TASK DETAILS: What is needed is an exact copy of the data that follows.

Extracted records
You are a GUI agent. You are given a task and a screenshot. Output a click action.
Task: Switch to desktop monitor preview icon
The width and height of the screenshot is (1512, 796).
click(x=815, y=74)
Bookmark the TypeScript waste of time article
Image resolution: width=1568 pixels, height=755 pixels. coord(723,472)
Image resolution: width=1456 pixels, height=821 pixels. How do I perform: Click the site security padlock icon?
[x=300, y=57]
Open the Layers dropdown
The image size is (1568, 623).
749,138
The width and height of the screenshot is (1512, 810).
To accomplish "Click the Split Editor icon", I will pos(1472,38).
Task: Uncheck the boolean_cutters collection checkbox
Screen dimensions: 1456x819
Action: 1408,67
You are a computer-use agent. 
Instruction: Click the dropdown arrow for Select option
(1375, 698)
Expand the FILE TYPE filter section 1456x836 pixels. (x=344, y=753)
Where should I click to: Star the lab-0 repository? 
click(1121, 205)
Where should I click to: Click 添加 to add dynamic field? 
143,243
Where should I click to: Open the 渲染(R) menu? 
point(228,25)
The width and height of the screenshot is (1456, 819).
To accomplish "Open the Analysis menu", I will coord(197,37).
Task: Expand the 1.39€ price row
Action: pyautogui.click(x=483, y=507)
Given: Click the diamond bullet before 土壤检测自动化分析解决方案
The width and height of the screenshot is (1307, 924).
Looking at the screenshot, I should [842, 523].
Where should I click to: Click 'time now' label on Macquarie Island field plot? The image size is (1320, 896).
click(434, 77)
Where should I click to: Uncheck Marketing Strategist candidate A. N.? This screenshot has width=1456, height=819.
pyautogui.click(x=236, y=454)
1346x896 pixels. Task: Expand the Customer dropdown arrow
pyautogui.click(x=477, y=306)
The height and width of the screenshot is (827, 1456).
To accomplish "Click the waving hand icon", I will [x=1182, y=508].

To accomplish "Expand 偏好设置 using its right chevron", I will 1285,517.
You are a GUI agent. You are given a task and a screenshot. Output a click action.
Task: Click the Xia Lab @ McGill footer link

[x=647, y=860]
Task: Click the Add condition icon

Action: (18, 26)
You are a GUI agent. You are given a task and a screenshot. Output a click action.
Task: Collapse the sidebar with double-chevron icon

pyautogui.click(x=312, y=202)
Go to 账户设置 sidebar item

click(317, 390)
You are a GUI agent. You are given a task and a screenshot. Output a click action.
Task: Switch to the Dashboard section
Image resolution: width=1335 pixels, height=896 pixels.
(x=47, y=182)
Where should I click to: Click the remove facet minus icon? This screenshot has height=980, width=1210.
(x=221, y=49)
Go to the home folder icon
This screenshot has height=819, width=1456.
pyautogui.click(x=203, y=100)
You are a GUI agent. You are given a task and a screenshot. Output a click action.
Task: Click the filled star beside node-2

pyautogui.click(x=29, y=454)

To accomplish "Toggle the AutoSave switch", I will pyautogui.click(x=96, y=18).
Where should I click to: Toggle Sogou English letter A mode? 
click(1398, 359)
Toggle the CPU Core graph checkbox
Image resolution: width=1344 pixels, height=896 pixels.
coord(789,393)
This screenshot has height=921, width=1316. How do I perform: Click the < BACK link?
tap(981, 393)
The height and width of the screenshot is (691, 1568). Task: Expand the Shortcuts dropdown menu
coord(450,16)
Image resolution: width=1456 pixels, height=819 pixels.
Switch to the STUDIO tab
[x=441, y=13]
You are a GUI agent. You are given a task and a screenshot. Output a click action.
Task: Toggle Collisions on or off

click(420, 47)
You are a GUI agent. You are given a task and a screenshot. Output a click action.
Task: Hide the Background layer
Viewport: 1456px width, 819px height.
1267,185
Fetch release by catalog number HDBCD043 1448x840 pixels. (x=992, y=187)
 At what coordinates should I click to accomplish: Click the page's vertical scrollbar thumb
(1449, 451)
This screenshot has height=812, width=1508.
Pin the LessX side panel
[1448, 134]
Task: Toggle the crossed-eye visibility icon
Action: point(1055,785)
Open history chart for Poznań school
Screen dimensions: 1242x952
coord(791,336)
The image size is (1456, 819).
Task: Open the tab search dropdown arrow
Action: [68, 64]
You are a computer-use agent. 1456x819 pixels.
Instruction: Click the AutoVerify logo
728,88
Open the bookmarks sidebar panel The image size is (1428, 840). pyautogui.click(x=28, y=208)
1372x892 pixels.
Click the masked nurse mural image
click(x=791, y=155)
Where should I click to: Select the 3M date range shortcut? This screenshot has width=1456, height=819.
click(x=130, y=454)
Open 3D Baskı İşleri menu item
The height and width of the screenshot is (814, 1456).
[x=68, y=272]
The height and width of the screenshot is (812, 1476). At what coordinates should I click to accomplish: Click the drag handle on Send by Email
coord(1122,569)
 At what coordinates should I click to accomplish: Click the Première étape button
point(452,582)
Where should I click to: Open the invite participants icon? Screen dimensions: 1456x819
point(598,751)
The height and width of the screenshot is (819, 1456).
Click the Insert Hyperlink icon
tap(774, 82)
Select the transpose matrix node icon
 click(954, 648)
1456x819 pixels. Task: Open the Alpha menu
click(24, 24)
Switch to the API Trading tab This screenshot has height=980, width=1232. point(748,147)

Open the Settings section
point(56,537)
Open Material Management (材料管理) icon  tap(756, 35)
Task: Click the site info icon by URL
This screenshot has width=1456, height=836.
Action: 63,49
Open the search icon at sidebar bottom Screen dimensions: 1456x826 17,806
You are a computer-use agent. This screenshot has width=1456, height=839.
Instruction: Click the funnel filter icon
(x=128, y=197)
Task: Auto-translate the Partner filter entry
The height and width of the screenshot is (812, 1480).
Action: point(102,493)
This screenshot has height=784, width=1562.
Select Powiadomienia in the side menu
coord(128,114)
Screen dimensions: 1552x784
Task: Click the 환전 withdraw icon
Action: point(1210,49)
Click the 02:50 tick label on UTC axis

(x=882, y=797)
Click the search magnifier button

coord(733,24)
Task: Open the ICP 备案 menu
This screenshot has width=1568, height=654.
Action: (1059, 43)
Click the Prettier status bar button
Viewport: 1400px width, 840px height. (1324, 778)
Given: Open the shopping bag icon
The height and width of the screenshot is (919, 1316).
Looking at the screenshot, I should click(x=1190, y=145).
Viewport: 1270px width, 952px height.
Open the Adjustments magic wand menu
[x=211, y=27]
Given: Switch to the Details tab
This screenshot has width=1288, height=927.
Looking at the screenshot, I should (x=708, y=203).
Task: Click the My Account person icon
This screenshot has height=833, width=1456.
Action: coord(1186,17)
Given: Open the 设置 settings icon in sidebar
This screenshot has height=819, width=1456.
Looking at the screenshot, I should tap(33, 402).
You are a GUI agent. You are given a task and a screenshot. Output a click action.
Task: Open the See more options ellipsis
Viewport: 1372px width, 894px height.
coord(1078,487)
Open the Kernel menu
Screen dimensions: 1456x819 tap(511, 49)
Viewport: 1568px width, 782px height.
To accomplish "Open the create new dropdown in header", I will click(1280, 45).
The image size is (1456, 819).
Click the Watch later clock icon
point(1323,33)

RESPONSE AREA:
You are a GUI agent. You are given a task and a screenshot. Output a click action.
Task: Switch to desktop monitor preview icon
The width and height of the screenshot is (1512, 796).
click(x=815, y=74)
Bookmark the TypeScript waste of time article
Image resolution: width=1568 pixels, height=755 pixels. coord(723,472)
Image resolution: width=1456 pixels, height=821 pixels. How do I perform: Click the site security padlock icon?
[x=300, y=57]
Open the Layers dropdown
The image size is (1568, 623).
749,138
The width and height of the screenshot is (1512, 810).
To accomplish "Click the Split Editor icon", I will pos(1472,38).
Task: Uncheck the boolean_cutters collection checkbox
Screen dimensions: 1456x819
Action: 1408,67
You are a computer-use agent. 
Instruction: Click the dropdown arrow for Select option
(1375, 698)
Expand the FILE TYPE filter section 1456x836 pixels. (x=344, y=753)
Where should I click to: Star the lab-0 repository? 
click(1121, 205)
Where should I click to: Click 添加 to add dynamic field? 
143,243
Where should I click to: Open the 渲染(R) menu? 
point(228,25)
The width and height of the screenshot is (1456, 819).
To accomplish "Open the Analysis menu", I will coord(197,37).
Task: Expand the 1.39€ price row
Action: pyautogui.click(x=483, y=507)
Given: Click the diamond bullet before 土壤检测自动化分析解决方案
The width and height of the screenshot is (1307, 924).
Looking at the screenshot, I should [842, 523].
Where should I click to: Click 'time now' label on Macquarie Island field plot? The image size is (1320, 896).
click(434, 77)
Where should I click to: Uncheck Marketing Strategist candidate A. N.? This screenshot has width=1456, height=819.
pyautogui.click(x=236, y=454)
1346x896 pixels. Task: Expand the Customer dropdown arrow
pyautogui.click(x=477, y=306)
The height and width of the screenshot is (827, 1456).
To accomplish "Click the waving hand icon", I will [x=1182, y=508].

To accomplish "Expand 偏好设置 using its right chevron", I will 1285,517.
You are a GUI agent. You are given a task and a screenshot. Output a click action.
Task: Click the Xia Lab @ McGill footer link

[x=647, y=860]
Task: Click the Add condition icon

Action: (18, 26)
You are a GUI agent. You are given a task and a screenshot. Output a click action.
Task: Collapse the sidebar with double-chevron icon

pyautogui.click(x=312, y=202)
Go to 账户设置 sidebar item

click(317, 390)
You are a GUI agent. You are given a task and a screenshot. Output a click action.
Task: Switch to the Dashboard section
Image resolution: width=1335 pixels, height=896 pixels.
(x=47, y=182)
Where should I click to: Click the remove facet minus icon? This screenshot has height=980, width=1210.
(x=221, y=49)
Go to the home folder icon
This screenshot has height=819, width=1456.
pyautogui.click(x=203, y=100)
You are a GUI agent. You are given a task and a screenshot. Output a click action.
Task: Click the filled star beside node-2

pyautogui.click(x=29, y=454)

To accomplish "Toggle the AutoSave switch", I will pyautogui.click(x=96, y=18).
Where should I click to: Toggle Sogou English letter A mode? 
click(1398, 359)
Toggle the CPU Core graph checkbox
Image resolution: width=1344 pixels, height=896 pixels.
coord(789,393)
This screenshot has height=921, width=1316. How do I perform: Click the < BACK link?
tap(981, 393)
The height and width of the screenshot is (691, 1568). Task: Expand the Shortcuts dropdown menu
coord(450,16)
Image resolution: width=1456 pixels, height=819 pixels.
Switch to the STUDIO tab
[x=441, y=13]
You are a GUI agent. You are given a task and a screenshot. Output a click action.
Task: Toggle Collisions on or off

click(420, 47)
You are a GUI agent. You are given a task and a screenshot. Output a click action.
Task: Hide the Background layer
Viewport: 1456px width, 819px height.
1267,185
Fetch release by catalog number HDBCD043 1448x840 pixels. (x=992, y=187)
 At what coordinates should I click to accomplish: Click the page's vertical scrollbar thumb
(1449, 451)
This screenshot has height=812, width=1508.
Pin the LessX side panel
[1448, 134]
Task: Toggle the crossed-eye visibility icon
Action: point(1055,785)
Open history chart for Poznań school
Screen dimensions: 1242x952
coord(791,336)
The image size is (1456, 819).
Task: Open the tab search dropdown arrow
Action: [68, 64]
You are a computer-use agent. 1456x819 pixels.
Instruction: Click the AutoVerify logo
728,88
Open the bookmarks sidebar panel The image size is (1428, 840). pyautogui.click(x=28, y=208)
1372x892 pixels.
Click the masked nurse mural image
click(x=791, y=155)
Where should I click to: Select the 3M date range shortcut? This screenshot has width=1456, height=819.
click(x=130, y=454)
Open 3D Baskı İşleri menu item
The height and width of the screenshot is (814, 1456).
[x=68, y=272]
The height and width of the screenshot is (812, 1476). At what coordinates should I click to accomplish: Click the drag handle on Send by Email
coord(1122,569)
 At what coordinates should I click to accomplish: Click the Première étape button
point(452,582)
Where should I click to: Open the invite participants icon? Screen dimensions: 1456x819
point(598,751)
The height and width of the screenshot is (819, 1456).
Click the Insert Hyperlink icon
tap(774, 82)
Select the transpose matrix node icon
 click(954, 648)
1456x819 pixels. Task: Open the Alpha menu
click(24, 24)
Switch to the API Trading tab This screenshot has height=980, width=1232. point(748,147)

Open the Settings section
point(56,537)
Open Material Management (材料管理) icon  tap(756, 35)
Task: Click the site info icon by URL
This screenshot has width=1456, height=836.
Action: 63,49
Open the search icon at sidebar bottom Screen dimensions: 1456x826 17,806
You are a computer-use agent. This screenshot has width=1456, height=839.
Instruction: Click the funnel filter icon
(x=128, y=197)
Task: Auto-translate the Partner filter entry
The height and width of the screenshot is (812, 1480).
Action: point(102,493)
This screenshot has height=784, width=1562.
Select Powiadomienia in the side menu
coord(128,114)
Screen dimensions: 1552x784
Task: Click the 환전 withdraw icon
Action: point(1210,49)
Click the 02:50 tick label on UTC axis

(x=882, y=797)
Click the search magnifier button

coord(733,24)
Task: Open the ICP 备案 menu
This screenshot has width=1568, height=654.
Action: (1059, 43)
Click the Prettier status bar button
Viewport: 1400px width, 840px height. (1324, 778)
Given: Open the shopping bag icon
The height and width of the screenshot is (919, 1316).
Looking at the screenshot, I should click(x=1190, y=145).
Viewport: 1270px width, 952px height.
Open the Adjustments magic wand menu
[x=211, y=27]
Given: Switch to the Details tab
This screenshot has width=1288, height=927.
Looking at the screenshot, I should (x=708, y=203).
Task: Click the My Account person icon
This screenshot has height=833, width=1456.
Action: coord(1186,17)
Given: Open the 设置 settings icon in sidebar
This screenshot has height=819, width=1456.
Looking at the screenshot, I should tap(33, 402).
You are a GUI agent. You are given a task and a screenshot. Output a click action.
Task: Open the See more options ellipsis
Viewport: 1372px width, 894px height.
coord(1078,487)
Open the Kernel menu
Screen dimensions: 1456x819 tap(511, 49)
Viewport: 1568px width, 782px height.
To accomplish "Open the create new dropdown in header", I will click(1280, 45).
The image size is (1456, 819).
Click the Watch later clock icon
point(1323,33)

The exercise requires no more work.